Urinary Tract Disease
What is Urolithiasis?
Urolithiasis is a urinary tract disease in which crystals or stones form within the urinary tract and cause irritation, pain and possibly blockage.
What are urinary bladder stones?
Urinary bladder stones (also known as uroliths) are collections of mineral crystals that combine together to form a stone in the urinary bladder. Less often, stones may form in the kidneys. The pH of your dog’s urine affects the development of the crystals that lead to urinary bladder stones. The most common type of stone/crystal is struvite, and these tend to form in alkaline urine. Other types develop in more acidic urine.
What causes urinary bladder stones?
Though there is no single cause of urolithiasis, or urinary tract disease, veterinarians recognise there are components that may contribute to the prevalence of the disease. Factors, that increase your dog’s likelihood of developing a problem include:
Age: Dogs between the ages of 2 and 10 are most susceptible.
Gender: Both males and females get the disease with equal frequency, but males have a greater risk of life-threatening urethral obstruction from the crystals or stones
Infection: Bacterial infection of the bladder, causing alkaline urine, is the main cause of struvite crystal formation.
Food: You already know the food you feed your dog is extremely important in keeping him healthy. But feeding him the wrong kind of food can cause urolithiasis. High levels of certain minerals in dog food can increase the chance of crystal formation in urine.
Magnesium and phosphate are mineral components of the most common crystal type struvite. Don’t feed a dog food with excessive amounts of these minerals. The dog food your dog eats also influences urine acidity (pH). This may encourage certain stones to form, so it’s important to feed a dog food that supports bladder health.
Low water intake: Not taking in enough water leads to more concentrated urine, which may increase the likelihood of stones forming.
Breed predisposition: Small breed dogs are more susceptible than large breed dogs. Also, certain dog breeds, such as miniature schnauzers, Dalmatians, Yorkshire terriers and bulldogs, are more prone to develop urinary bladder stones. Other contributing factors can be lack of exercise, inability to urinate frequently (typical in a confined indoor dog), or reduced water intake.

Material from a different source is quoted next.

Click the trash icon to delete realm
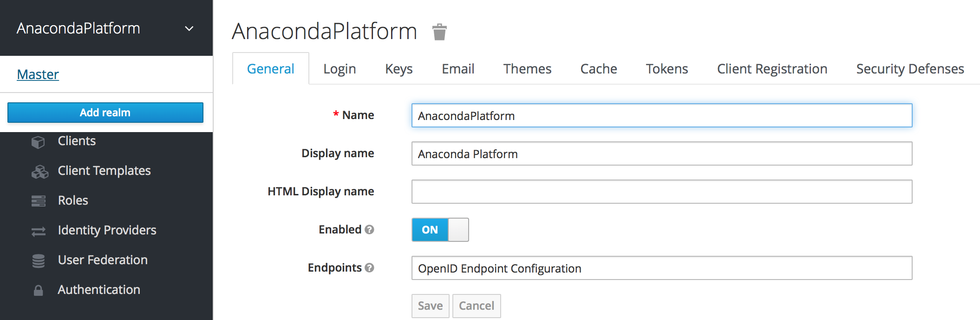The image size is (980, 320). 439,32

Does my dog have a urinary problem or bladder stones?
If your dog has urinary problems, he may be very uncomfortable. It’s important to contact your veterinarian immediately for a complete examination if you notice any of the following common signs below.
- Straining when urinating
- Blood in urine
- Licking the genital area
- Incontinence or an inability to control urination
- Decreased urine flow
- Frequent attempts to urinate
- Reduced appetite
- Lack of energy or interest in normal activities
IMPORTANT: If your dog is not urinating freely, a urinary blockage may be the cause. Consult your veterinarian immediately as this condition could be life threatening.
Treatment: The importance of nutrition
The dog food your dog eats plays an, important role in his overall health and well-being. Balanced nutrition is an essential part of an active, healthy lifestyle. When your dog has urinary bladder stones, it is even more important to feed the right dog food. Foods high in magnesium, phosphorus, protein and calcium have been linked to stone formation. Veterinarians believe feeding your dog a food with restricted amounts of these minerals can assist in the dissolution of some types of stones that have formed in his urinary tract. For accurate diagnosis and treatment options, always consult your veterinarian and ask them to recommend the best food for your dog’s urinary tract health.
And remember, any dog that has been treated for urinary tract disease runs the risk of contracting it again. Therefore, it's important to continue with the nutritional management of the disease and watch closely for the recurring symptoms.
Urinary Health Questions to Ask Your Veterinarian
- What may be causing my dog’s accidents? What are the short-term and long-term treatment options?
- Be sure to ask if infrequent or non-patterned accidents may be a sign of a more serious problem.
- Ask if the problem is behavioural, environmental or medical.
- Ask how nutrition and water consumption may be affecting your dog’s health.
- Should nutrition be a part of my dog’s treatment regimen? Would you recommend a Hill’s™ Prescription Diet™ dog food for my dog’s bladder health?
- What if I have multiple dogs? Can I feed them all the same dog food?
- How can nutrition help? What is the benefit of feeding therapeutic nutrition as part of treatment which may include administering pills?
- What are the pros and cons of using nutrition to help manage my dog’s urinary health?
- Which form of dog food is better for urinary issues, kibble or wet? Why?
- If you feed your dog a mixture of kibble and wet food, ask which therapeutic formulas can be mixed.
- How long will I need to feed the recommended dog food to my dog?
- Ask how feeding a therapeutic dog food can help promote long-term urinary health for my dog?
- What is the best way (email/phone) to reach you or your hospital if I have questions?
- Ask if you need a follow-up appointment.
- Ask if a reminder email or notice will be sent.